Rewrite the rows from the line with "Tap the '1' input of the left multiplexer" up to and including the line with "point(489,204)", putting "mux" wherever "multiplexer" appears and changing nothing else. Return only those lines.

* _Records_
- - -

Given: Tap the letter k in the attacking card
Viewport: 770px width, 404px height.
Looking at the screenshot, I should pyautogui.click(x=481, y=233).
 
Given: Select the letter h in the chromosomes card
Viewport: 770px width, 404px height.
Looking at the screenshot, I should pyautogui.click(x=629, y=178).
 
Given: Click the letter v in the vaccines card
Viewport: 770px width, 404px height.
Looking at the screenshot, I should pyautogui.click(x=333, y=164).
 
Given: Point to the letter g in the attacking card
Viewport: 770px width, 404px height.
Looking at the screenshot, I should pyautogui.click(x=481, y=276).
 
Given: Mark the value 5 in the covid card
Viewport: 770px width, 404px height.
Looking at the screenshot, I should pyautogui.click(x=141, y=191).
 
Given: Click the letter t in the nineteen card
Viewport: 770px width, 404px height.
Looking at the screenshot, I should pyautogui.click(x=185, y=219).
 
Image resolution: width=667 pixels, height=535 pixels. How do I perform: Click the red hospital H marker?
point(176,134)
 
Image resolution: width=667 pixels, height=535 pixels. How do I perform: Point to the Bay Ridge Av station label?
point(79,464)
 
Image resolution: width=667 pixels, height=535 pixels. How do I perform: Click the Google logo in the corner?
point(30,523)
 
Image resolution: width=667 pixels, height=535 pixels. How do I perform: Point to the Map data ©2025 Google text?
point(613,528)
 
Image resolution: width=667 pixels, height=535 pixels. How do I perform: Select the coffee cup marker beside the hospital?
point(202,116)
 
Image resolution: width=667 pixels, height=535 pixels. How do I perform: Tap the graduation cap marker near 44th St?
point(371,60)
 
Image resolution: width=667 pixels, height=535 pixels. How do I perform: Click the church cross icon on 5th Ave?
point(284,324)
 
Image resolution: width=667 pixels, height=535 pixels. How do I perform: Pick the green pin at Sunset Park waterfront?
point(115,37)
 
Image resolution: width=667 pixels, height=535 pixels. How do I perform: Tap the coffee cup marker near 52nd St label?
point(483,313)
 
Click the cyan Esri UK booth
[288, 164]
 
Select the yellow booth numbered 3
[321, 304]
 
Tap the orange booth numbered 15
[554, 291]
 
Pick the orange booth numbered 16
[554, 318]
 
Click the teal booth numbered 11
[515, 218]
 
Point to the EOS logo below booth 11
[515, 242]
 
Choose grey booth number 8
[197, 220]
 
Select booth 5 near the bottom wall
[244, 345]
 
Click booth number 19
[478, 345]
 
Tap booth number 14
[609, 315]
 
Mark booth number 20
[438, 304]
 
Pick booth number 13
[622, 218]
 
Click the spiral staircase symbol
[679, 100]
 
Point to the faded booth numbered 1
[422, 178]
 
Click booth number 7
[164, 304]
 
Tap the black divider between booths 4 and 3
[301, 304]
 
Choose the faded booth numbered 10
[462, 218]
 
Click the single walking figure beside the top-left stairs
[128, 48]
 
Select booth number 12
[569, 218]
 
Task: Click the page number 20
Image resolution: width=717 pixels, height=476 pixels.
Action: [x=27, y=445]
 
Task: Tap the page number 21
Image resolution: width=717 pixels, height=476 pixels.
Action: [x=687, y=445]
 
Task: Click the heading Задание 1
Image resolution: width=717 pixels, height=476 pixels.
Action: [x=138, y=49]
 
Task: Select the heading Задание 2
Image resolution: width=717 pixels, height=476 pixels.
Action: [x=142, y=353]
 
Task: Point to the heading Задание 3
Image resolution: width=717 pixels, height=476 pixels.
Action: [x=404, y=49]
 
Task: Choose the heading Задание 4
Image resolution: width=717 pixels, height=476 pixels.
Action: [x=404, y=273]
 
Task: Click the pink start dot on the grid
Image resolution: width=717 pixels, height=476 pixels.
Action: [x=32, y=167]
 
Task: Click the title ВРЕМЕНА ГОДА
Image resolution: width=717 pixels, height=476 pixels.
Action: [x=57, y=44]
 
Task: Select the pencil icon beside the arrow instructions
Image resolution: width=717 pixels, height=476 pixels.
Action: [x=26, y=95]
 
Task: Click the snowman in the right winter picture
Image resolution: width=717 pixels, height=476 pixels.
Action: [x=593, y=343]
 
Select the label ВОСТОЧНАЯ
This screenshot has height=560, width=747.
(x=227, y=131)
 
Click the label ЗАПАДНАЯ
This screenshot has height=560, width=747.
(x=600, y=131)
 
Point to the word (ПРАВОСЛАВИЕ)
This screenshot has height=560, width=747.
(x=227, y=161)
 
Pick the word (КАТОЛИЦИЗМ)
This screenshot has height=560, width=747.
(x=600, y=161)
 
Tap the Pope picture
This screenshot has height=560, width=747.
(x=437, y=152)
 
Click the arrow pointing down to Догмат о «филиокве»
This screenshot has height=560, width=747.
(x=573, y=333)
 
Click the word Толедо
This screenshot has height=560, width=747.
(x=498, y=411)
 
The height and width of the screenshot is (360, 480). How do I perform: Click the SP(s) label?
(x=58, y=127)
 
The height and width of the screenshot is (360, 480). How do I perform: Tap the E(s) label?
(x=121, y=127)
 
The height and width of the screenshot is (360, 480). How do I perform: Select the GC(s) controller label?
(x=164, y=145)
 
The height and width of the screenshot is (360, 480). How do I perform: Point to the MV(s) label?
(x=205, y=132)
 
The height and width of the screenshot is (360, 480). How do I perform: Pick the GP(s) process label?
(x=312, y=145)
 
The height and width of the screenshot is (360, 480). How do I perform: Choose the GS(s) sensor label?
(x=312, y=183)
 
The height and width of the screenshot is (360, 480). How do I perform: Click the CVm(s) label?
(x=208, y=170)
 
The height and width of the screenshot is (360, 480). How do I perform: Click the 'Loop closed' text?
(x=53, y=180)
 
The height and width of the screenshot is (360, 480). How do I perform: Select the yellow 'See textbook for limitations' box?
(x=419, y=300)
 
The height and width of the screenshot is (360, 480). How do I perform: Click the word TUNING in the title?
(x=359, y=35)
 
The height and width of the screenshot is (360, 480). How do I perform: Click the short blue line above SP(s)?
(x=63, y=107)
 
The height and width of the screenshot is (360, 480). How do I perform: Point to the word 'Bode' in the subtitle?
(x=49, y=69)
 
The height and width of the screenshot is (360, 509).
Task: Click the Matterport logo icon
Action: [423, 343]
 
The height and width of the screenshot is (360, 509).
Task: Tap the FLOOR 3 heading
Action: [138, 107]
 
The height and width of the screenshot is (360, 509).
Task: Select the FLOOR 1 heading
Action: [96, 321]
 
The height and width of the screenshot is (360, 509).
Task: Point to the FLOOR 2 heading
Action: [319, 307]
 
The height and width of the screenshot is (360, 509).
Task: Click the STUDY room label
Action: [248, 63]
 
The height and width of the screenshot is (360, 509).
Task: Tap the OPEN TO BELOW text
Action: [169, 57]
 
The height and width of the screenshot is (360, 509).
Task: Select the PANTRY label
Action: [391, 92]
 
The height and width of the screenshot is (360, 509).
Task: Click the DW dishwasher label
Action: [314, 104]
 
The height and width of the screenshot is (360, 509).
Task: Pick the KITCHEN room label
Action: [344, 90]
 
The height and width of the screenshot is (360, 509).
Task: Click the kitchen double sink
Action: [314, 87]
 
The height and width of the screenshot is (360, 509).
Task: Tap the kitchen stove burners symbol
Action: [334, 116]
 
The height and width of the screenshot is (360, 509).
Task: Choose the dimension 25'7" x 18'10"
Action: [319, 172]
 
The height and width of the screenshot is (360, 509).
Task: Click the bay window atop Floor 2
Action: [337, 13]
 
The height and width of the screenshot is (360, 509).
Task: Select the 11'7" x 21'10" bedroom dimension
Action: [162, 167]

- - -

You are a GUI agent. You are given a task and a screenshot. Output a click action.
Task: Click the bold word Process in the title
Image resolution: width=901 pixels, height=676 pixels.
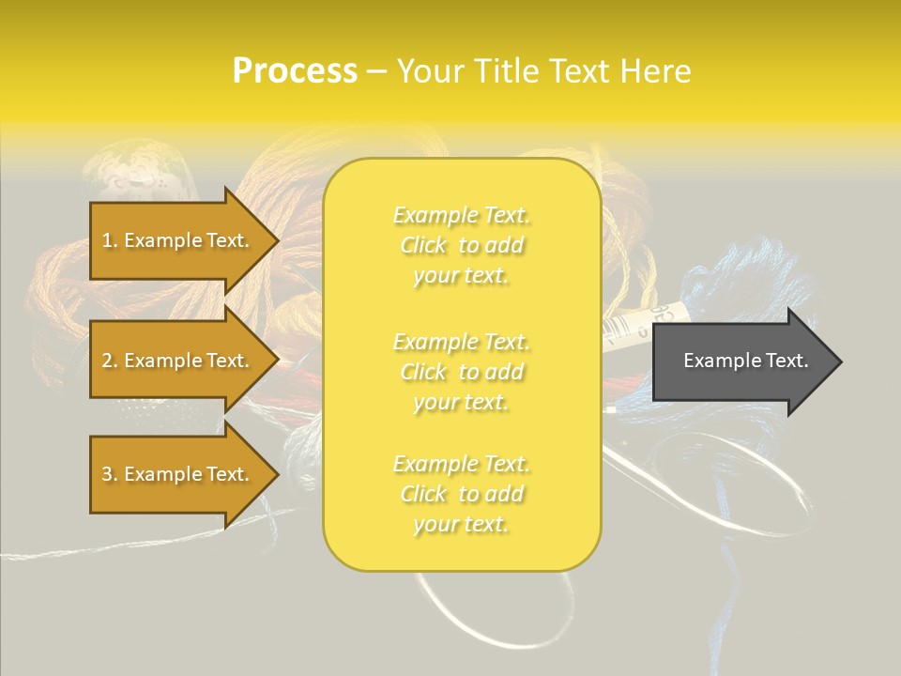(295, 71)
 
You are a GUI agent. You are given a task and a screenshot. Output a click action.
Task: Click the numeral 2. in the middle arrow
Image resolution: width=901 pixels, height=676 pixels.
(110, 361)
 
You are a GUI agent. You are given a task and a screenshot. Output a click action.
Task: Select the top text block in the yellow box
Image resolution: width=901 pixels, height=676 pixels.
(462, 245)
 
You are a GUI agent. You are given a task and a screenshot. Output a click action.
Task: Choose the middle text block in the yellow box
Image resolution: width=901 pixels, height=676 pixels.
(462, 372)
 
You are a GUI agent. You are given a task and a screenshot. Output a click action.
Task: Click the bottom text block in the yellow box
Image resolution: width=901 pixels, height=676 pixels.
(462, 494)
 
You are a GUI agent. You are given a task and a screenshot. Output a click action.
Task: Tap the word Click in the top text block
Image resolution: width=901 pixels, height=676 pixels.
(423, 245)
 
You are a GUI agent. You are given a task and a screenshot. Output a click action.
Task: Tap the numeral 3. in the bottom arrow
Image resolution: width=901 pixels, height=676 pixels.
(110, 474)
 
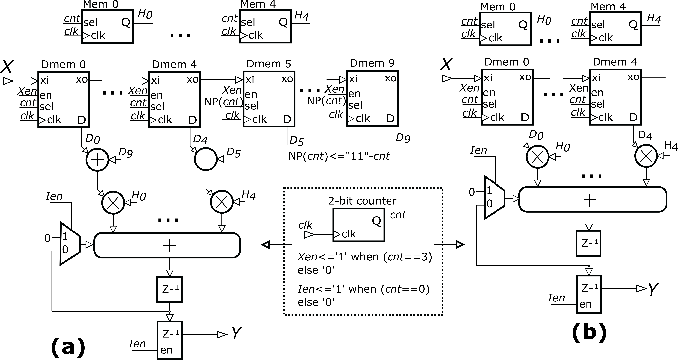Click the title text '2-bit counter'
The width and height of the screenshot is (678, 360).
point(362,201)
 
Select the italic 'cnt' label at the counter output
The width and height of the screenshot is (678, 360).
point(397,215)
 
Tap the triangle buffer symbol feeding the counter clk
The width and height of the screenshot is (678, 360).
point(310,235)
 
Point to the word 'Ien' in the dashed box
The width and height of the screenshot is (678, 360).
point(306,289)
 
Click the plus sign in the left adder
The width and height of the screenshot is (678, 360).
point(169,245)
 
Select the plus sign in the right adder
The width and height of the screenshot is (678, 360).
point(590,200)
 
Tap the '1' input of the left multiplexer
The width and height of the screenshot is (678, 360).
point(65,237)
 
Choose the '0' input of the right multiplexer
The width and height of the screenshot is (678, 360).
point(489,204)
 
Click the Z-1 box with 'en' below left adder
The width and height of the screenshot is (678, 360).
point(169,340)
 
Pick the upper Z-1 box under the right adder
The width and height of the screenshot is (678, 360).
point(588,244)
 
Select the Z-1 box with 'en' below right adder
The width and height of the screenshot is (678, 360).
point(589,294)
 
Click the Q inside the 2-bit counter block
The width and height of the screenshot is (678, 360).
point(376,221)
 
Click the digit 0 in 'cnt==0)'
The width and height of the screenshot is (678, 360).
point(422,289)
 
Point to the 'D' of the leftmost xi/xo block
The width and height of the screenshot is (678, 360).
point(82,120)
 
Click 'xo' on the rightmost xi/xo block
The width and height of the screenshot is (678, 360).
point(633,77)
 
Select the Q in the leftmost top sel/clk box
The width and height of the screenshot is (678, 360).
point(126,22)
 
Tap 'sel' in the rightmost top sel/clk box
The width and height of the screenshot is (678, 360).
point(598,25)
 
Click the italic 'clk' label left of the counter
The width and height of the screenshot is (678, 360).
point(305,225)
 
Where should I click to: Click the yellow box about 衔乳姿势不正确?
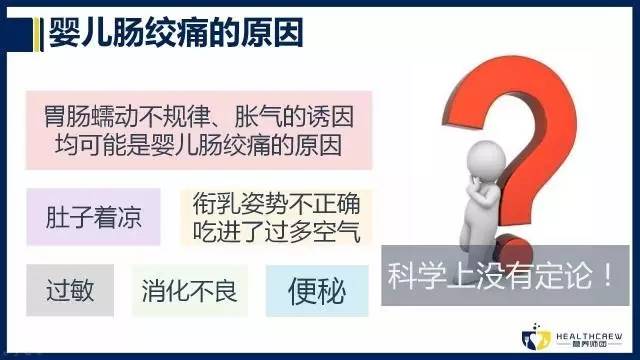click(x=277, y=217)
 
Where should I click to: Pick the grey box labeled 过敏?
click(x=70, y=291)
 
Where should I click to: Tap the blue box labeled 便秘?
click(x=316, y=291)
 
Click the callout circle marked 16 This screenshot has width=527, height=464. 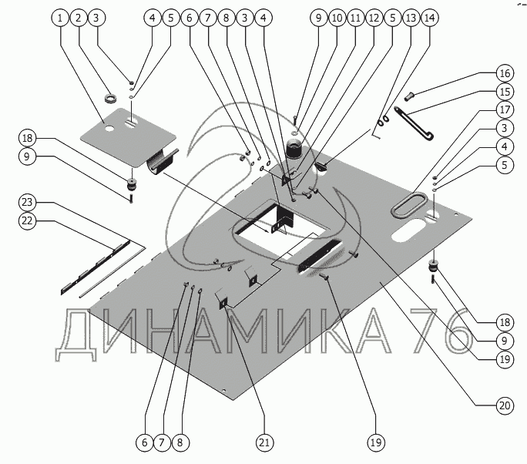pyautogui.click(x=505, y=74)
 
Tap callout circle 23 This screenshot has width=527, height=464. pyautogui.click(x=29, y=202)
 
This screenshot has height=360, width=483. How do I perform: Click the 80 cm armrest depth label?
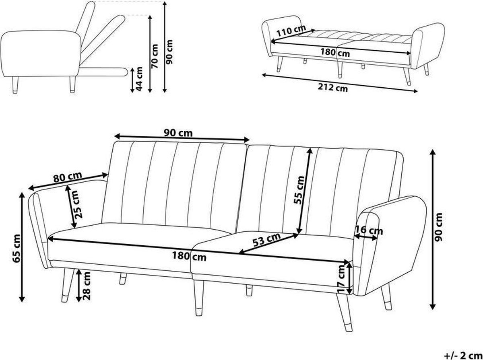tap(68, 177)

- - -

* _WORKED SOLUTION_
Tap the '1' input of the left mux
The width and height of the screenshot is (678, 360).
point(65,237)
 
Choose the '0' input of the right mux
The width and height of the screenshot is (678, 360).
point(489,204)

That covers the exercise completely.